- **Exercise details**
Identify each line in the records below that contains the string "coordinates", treating uppercase and lowercase as distinct, and copy every such line in full.

- **Records for the exercise**
⁂

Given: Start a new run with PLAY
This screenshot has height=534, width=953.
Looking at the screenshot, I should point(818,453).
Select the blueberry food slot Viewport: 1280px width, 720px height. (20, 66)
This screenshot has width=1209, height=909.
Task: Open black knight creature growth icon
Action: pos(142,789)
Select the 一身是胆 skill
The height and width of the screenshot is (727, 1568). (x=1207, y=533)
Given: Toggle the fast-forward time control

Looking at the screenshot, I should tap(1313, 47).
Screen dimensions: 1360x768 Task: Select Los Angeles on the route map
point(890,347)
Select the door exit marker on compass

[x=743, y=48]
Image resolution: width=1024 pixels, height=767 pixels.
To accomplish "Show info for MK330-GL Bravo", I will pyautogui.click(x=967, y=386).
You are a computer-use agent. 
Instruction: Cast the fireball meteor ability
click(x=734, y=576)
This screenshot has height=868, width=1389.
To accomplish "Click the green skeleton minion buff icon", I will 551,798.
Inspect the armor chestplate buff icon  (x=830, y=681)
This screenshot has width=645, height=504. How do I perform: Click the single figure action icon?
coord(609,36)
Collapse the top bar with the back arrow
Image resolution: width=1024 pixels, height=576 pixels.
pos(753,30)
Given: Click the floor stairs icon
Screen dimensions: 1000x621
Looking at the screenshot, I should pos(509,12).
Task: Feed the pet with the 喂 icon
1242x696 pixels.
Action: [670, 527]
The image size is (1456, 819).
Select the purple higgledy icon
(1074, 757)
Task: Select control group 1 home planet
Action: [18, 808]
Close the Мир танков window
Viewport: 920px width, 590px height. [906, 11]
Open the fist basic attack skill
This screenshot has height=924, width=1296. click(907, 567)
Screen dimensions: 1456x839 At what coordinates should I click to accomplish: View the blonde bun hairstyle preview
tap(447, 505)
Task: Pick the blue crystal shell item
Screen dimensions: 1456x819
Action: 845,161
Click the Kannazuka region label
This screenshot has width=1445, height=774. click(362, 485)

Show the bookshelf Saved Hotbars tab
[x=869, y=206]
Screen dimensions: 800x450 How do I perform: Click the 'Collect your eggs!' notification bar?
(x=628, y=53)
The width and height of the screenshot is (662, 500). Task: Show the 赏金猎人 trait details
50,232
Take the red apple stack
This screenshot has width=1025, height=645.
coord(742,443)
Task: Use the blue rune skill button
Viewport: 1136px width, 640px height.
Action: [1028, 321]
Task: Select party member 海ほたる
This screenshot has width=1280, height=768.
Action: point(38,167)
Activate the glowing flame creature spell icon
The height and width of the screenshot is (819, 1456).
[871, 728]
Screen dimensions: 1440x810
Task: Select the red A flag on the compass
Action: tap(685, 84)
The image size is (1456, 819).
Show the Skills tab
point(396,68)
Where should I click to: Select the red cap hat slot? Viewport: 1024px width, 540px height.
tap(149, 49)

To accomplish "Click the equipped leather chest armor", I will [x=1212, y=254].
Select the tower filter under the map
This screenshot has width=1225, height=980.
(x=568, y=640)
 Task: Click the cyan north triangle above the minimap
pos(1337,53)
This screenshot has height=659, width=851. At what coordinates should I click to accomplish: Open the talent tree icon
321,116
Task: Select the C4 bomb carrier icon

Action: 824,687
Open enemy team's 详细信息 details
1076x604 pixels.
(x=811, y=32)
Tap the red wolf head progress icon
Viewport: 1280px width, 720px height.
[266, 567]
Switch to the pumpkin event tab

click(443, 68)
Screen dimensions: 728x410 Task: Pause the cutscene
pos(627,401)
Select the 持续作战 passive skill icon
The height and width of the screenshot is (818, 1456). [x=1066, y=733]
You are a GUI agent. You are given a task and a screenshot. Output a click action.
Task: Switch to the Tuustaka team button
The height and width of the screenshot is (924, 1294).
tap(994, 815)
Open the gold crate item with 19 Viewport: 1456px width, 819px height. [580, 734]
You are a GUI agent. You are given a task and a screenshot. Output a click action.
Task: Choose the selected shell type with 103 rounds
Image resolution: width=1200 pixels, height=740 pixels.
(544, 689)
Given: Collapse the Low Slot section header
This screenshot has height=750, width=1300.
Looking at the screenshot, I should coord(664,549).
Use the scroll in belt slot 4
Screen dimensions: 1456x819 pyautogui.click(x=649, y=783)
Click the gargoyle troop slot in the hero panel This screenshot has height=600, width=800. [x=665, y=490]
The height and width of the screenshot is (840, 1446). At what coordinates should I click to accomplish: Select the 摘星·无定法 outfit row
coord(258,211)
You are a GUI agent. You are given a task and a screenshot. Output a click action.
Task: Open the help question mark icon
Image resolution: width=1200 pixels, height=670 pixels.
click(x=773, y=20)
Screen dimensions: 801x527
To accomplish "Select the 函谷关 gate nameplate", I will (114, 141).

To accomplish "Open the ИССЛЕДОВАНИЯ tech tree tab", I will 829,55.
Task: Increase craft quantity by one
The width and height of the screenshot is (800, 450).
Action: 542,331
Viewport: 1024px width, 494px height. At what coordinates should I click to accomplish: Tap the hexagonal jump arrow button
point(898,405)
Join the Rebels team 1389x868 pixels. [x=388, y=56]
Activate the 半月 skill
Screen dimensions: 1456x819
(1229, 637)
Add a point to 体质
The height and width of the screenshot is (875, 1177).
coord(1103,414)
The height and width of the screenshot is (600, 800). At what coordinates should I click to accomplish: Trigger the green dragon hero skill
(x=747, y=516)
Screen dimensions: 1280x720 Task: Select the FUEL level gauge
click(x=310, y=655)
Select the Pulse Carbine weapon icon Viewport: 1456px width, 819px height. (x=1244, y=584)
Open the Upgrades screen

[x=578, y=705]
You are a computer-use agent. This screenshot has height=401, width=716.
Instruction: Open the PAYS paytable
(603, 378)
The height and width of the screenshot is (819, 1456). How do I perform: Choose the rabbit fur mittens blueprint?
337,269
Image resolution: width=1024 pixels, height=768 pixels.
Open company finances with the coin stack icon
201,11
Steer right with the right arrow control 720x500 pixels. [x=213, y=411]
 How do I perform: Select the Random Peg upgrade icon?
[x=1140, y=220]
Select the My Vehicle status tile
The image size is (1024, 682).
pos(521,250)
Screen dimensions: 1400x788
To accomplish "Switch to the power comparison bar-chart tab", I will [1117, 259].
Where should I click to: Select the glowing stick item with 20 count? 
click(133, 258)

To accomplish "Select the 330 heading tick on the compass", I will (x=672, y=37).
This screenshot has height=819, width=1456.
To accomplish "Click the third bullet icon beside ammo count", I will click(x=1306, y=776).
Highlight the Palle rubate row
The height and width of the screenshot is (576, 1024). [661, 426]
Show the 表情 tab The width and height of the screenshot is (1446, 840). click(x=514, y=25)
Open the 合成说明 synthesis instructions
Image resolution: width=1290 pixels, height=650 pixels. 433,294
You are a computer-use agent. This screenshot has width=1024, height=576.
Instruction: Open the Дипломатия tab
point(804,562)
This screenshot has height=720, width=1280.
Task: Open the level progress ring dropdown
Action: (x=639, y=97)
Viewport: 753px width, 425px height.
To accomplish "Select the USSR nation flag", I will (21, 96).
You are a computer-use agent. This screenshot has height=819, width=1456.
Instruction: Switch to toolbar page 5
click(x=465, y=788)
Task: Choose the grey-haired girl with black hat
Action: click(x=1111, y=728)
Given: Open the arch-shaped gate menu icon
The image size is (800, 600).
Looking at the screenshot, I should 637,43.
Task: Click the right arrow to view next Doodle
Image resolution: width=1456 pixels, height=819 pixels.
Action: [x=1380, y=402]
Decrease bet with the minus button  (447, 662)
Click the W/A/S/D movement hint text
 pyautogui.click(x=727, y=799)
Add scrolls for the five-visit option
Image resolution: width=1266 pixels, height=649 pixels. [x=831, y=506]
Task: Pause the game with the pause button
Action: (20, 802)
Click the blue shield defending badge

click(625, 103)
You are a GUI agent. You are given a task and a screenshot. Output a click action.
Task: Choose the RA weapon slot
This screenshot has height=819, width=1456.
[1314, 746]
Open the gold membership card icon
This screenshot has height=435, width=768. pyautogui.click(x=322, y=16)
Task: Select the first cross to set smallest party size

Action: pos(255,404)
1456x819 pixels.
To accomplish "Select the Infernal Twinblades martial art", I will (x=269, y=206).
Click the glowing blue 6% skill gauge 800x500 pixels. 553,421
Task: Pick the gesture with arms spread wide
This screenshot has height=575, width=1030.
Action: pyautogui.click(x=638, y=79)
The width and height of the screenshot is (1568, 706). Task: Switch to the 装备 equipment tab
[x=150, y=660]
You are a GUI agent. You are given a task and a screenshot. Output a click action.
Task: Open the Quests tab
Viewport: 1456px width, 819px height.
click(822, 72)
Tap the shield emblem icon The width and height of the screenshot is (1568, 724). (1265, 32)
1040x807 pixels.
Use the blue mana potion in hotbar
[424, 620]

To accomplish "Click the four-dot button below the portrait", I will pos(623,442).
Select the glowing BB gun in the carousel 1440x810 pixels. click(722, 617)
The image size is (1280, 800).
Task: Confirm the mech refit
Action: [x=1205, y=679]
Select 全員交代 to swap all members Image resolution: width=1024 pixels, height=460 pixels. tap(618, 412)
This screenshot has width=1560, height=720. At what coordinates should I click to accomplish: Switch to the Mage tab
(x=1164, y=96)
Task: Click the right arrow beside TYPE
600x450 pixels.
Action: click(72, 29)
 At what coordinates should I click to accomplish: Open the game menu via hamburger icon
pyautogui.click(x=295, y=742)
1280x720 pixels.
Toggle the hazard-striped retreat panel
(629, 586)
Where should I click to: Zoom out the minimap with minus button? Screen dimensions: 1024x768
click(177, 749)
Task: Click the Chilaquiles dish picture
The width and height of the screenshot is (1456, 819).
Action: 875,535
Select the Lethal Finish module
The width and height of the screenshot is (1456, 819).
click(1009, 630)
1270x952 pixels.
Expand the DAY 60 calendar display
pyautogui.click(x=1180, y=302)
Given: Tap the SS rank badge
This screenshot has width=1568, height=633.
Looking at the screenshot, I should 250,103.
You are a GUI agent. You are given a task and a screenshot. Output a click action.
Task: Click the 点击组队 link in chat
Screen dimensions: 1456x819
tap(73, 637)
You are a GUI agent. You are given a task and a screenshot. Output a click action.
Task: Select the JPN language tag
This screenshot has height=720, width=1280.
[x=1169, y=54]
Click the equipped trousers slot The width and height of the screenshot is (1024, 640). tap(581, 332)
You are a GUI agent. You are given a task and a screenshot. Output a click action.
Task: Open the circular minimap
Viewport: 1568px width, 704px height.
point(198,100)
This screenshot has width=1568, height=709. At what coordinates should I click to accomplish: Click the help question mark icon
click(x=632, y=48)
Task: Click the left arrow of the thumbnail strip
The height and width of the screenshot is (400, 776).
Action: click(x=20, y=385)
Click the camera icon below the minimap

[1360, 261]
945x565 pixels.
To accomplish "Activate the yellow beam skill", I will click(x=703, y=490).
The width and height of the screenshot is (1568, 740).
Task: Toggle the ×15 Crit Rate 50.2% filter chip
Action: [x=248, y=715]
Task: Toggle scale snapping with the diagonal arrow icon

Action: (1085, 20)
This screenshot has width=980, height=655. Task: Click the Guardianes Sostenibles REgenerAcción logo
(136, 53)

⁂

- **The response**
Screen dimensions: 1456x839 At what coordinates should I click to accomplish: View the blonde bun hairstyle preview
This screenshot has height=659, width=851. At what coordinates should I click to accomplish: Open the talent tree icon
The height and width of the screenshot is (840, 1446). At what coordinates should I click to accomplish: Select the 摘星·无定法 outfit row
Viewport: 1024px width, 494px height. At what coordinates should I click to accomplish: Tap the hexagonal jump arrow button
The height and width of the screenshot is (600, 800). At what coordinates should I click to accomplish: Trigger the green dragon hero skill
This screenshot has width=1560, height=720. At what coordinates should I click to accomplish: Switch to the Mage tab
 At what coordinates should I click to accomplish: Open the game menu via hamburger icon
This screenshot has width=1568, height=709. At what coordinates should I click to accomplish: Click the help question mark icon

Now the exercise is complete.